Your answer should be the lines below from the one holding "Where should I click to: Click the 处理" through the one holding "Select the Hangouts", copied exactly and with nothing else.

[Collected data entries]

[Start of Attachment]

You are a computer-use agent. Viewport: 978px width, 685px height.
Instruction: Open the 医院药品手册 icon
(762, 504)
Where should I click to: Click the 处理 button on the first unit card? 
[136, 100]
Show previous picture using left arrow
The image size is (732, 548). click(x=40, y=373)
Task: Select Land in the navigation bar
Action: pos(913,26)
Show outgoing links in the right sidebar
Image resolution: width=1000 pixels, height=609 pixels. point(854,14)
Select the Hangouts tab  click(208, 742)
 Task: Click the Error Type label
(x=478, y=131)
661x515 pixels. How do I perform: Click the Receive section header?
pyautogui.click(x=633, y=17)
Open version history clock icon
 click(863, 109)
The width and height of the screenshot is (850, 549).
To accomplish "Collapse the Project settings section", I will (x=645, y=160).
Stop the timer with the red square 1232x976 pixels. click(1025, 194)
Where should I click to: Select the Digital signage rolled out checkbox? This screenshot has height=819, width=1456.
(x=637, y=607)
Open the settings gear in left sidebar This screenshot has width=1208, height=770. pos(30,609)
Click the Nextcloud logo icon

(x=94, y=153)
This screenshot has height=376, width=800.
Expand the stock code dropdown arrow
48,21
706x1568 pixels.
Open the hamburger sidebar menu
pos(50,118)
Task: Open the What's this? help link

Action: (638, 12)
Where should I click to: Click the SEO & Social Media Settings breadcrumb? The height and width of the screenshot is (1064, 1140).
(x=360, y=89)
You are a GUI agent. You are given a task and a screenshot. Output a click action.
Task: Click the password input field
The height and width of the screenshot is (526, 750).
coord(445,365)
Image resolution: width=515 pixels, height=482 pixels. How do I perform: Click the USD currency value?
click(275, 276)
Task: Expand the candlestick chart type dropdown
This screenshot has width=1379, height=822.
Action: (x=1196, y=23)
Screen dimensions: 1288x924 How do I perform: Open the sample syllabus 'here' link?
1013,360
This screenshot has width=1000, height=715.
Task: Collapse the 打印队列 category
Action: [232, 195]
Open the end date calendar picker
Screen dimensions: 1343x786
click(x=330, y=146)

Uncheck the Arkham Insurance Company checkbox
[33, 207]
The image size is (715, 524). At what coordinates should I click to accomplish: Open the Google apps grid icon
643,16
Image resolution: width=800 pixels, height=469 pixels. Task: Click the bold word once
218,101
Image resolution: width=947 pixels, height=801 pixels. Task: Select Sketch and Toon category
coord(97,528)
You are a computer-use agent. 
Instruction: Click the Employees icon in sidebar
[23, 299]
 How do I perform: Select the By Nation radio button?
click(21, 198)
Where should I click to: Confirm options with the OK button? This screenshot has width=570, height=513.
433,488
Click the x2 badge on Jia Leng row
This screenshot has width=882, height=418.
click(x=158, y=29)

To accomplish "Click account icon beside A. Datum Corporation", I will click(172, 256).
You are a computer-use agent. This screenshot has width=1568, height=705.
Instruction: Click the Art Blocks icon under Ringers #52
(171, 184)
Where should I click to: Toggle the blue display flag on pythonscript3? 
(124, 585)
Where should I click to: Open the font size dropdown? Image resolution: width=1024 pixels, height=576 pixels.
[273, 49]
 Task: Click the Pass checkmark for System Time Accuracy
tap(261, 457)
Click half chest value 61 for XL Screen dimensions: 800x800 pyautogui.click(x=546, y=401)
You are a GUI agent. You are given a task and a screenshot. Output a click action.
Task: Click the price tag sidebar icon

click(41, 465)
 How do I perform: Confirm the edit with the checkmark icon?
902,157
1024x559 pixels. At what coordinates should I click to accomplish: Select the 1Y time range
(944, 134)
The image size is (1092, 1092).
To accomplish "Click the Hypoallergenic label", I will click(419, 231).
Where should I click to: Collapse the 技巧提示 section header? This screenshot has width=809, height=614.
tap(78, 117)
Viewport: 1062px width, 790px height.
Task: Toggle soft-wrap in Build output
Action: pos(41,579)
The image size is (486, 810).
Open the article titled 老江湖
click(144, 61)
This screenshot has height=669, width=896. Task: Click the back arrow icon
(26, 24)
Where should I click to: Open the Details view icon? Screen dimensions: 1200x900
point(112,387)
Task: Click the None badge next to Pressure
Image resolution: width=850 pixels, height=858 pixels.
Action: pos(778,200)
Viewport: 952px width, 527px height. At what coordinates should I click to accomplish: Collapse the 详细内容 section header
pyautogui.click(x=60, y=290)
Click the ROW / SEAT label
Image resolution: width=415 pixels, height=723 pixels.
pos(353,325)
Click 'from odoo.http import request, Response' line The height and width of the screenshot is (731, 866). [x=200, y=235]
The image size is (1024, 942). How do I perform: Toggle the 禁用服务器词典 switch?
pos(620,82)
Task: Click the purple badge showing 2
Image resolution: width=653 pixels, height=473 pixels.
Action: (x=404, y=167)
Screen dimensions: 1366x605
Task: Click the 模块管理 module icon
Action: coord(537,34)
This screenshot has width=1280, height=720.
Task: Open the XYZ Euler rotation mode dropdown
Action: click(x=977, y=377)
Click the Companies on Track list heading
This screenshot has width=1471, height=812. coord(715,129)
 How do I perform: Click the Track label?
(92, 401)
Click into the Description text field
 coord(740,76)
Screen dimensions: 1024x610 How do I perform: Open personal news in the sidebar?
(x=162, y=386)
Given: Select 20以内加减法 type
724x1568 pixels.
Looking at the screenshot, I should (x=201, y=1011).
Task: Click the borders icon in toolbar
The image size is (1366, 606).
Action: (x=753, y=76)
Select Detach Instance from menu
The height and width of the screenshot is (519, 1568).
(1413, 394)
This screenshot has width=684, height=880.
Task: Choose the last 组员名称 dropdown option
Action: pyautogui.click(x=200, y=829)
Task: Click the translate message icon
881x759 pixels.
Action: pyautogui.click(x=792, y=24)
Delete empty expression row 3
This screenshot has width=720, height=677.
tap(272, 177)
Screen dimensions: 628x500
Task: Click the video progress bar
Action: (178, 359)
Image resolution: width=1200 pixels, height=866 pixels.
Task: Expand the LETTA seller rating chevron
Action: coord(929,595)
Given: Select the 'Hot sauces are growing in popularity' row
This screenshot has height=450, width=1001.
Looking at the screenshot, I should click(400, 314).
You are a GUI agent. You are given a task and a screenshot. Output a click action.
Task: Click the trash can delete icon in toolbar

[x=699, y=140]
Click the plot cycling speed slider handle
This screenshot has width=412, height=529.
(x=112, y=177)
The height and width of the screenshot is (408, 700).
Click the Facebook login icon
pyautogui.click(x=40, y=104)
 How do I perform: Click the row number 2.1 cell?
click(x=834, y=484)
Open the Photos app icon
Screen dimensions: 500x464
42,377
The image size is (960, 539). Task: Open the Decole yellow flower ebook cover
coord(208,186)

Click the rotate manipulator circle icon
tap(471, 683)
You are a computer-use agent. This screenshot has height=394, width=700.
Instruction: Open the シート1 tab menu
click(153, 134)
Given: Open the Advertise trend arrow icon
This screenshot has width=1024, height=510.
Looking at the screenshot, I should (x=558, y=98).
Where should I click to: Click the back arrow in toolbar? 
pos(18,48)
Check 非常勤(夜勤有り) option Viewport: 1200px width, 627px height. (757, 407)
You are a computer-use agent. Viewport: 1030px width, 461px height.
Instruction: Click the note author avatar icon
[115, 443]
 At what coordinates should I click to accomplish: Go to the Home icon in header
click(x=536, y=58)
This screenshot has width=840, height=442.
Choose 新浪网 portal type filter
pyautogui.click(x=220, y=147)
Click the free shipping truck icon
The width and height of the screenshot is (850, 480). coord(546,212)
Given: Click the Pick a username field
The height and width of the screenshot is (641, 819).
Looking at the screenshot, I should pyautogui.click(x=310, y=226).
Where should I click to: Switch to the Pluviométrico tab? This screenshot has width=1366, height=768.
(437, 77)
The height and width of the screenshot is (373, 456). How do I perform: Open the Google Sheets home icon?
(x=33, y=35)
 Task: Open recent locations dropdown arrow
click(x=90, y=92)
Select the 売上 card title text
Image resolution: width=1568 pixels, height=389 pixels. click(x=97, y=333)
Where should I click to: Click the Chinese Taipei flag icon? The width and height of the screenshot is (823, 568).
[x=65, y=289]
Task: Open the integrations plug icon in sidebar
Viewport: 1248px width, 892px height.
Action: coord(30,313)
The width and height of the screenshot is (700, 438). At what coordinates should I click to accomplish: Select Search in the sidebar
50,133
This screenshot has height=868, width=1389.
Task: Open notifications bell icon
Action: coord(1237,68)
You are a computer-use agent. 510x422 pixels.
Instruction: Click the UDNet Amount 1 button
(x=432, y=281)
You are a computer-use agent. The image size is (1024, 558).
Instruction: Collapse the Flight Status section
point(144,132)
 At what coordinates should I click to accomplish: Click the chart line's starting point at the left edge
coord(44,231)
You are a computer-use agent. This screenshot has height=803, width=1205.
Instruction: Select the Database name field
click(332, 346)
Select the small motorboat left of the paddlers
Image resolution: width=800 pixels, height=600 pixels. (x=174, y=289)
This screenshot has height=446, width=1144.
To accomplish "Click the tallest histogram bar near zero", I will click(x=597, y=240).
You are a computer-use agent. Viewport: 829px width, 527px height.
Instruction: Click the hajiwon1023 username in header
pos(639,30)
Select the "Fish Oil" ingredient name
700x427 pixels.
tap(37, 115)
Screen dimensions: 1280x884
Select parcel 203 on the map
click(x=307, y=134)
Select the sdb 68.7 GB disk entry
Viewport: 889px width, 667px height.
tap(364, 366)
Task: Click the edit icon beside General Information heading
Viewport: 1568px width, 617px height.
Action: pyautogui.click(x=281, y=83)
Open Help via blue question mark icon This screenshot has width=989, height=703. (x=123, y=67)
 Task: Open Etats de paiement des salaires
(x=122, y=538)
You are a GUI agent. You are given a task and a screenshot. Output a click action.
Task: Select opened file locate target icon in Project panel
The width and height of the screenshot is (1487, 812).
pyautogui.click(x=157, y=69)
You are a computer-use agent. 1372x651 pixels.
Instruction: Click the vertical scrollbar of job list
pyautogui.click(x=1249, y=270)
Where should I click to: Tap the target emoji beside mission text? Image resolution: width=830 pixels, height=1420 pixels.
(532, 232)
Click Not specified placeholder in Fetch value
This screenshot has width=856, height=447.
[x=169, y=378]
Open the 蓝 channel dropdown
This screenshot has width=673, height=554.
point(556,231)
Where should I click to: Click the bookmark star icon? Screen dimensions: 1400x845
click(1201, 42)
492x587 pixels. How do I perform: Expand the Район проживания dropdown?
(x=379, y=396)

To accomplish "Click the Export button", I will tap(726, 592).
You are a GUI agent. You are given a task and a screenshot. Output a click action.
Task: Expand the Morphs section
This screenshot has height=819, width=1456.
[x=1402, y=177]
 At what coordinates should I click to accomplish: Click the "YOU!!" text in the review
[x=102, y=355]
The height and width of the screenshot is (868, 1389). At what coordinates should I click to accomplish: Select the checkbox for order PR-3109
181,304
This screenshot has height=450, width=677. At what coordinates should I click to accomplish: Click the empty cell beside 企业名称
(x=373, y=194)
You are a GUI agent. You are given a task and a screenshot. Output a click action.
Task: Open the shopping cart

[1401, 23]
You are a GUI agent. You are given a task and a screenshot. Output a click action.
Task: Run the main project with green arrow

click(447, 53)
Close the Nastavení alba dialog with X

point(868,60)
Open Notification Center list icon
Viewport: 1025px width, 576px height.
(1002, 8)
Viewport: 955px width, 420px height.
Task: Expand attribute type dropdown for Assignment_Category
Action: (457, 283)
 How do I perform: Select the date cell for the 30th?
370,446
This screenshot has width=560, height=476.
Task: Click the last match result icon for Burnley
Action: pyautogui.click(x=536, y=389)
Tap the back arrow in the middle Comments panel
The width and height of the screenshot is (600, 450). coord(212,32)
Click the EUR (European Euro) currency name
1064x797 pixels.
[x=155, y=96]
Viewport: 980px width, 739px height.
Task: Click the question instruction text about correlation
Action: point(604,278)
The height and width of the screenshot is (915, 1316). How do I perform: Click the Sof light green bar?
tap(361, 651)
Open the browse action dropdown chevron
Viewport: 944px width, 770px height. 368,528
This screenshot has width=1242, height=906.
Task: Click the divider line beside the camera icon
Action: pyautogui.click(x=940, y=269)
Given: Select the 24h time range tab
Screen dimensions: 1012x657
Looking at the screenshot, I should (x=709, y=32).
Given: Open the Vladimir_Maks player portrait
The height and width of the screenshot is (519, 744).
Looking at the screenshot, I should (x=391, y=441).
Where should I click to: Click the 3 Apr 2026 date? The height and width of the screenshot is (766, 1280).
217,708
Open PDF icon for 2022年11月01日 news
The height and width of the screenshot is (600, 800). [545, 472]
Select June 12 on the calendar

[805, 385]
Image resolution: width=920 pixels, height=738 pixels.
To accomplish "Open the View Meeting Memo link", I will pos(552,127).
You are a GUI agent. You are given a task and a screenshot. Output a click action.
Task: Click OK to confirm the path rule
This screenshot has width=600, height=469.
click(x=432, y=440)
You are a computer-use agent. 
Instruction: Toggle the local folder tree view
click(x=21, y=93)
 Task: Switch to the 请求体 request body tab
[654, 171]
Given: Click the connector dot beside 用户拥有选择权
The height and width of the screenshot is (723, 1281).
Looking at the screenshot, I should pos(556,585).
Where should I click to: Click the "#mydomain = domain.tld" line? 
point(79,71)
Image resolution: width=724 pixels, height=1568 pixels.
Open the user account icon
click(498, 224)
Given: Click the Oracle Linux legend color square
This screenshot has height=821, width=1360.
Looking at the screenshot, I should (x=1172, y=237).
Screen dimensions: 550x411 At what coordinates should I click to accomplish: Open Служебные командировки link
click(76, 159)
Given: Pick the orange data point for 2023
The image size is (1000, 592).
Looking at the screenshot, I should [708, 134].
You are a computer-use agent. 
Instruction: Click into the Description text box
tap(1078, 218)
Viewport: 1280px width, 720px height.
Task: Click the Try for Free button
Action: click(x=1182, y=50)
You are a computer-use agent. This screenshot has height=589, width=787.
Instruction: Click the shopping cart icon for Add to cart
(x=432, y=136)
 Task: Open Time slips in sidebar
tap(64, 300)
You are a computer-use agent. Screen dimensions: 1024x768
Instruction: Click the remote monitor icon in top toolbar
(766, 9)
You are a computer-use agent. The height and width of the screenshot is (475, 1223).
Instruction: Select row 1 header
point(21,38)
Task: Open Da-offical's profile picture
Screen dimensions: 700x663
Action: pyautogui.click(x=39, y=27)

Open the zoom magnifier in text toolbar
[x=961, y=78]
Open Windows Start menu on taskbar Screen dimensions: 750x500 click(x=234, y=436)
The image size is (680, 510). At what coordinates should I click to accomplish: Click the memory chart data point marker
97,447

[End of Attachment]

[RESPONSE AREA]:
Where should I click to: Click the 处理 button on the first unit card? 
[136, 100]
Show previous picture using left arrow
The image size is (732, 548). click(x=40, y=373)
Task: Select Land in the navigation bar
Action: pos(913,26)
Show outgoing links in the right sidebar
Image resolution: width=1000 pixels, height=609 pixels. point(854,14)
Select the Hangouts tab  click(208, 742)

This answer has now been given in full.